[Element and text location lines]

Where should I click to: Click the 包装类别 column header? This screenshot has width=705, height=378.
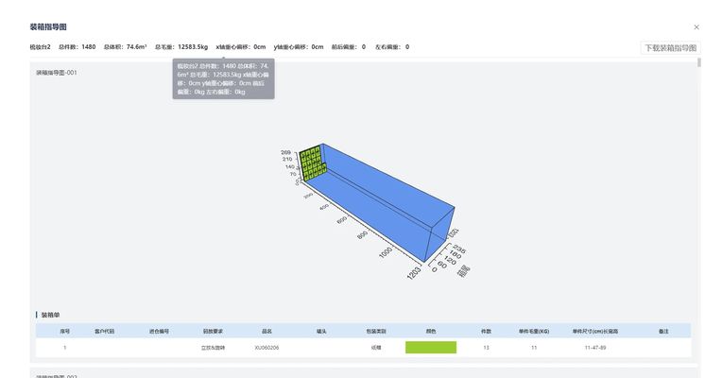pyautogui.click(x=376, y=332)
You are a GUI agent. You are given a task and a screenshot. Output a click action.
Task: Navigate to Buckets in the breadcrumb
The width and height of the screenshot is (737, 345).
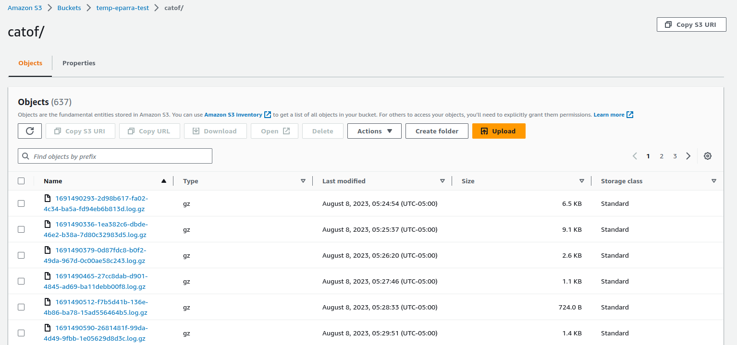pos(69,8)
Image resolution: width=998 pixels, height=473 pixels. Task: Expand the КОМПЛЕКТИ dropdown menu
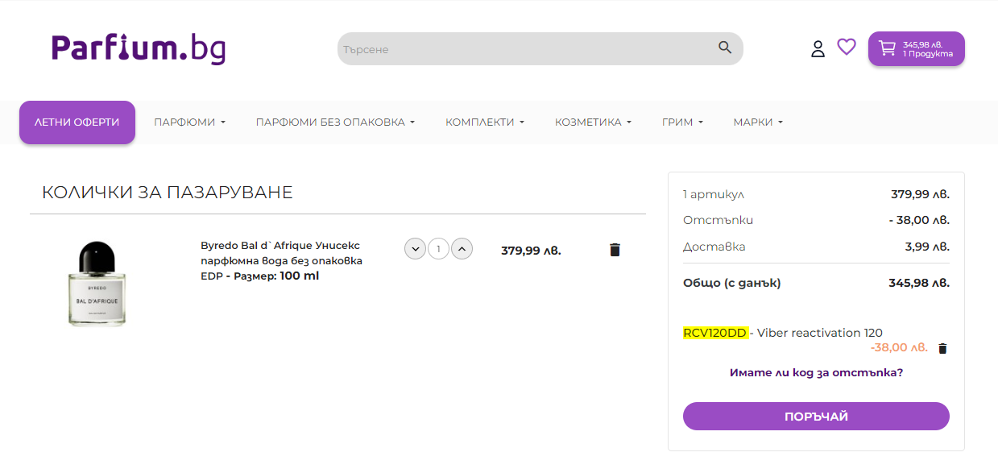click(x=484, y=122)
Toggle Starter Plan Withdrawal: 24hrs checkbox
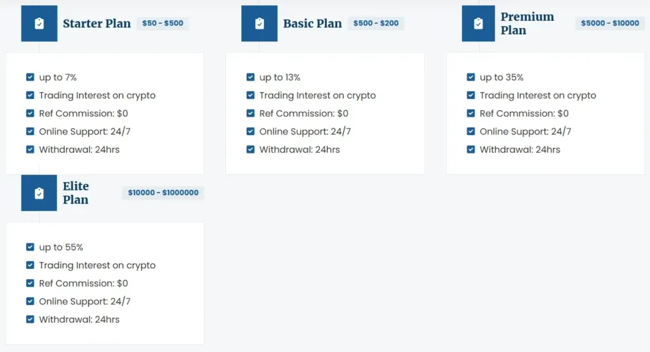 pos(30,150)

Task to complete: Lay out the lines from the start through the line containing "pyautogui.click(x=376, y=332)" as a Markdown table with the columns "No." and "Line", numbering each row and skipping blank lines. Leave the pictures out.

Finished task:
| No. | Line |
|---|---|
| 1 | Where should I click to: Click the 包装类别 column header? This screenshot has width=705, height=378. |
| 2 | pyautogui.click(x=376, y=332) |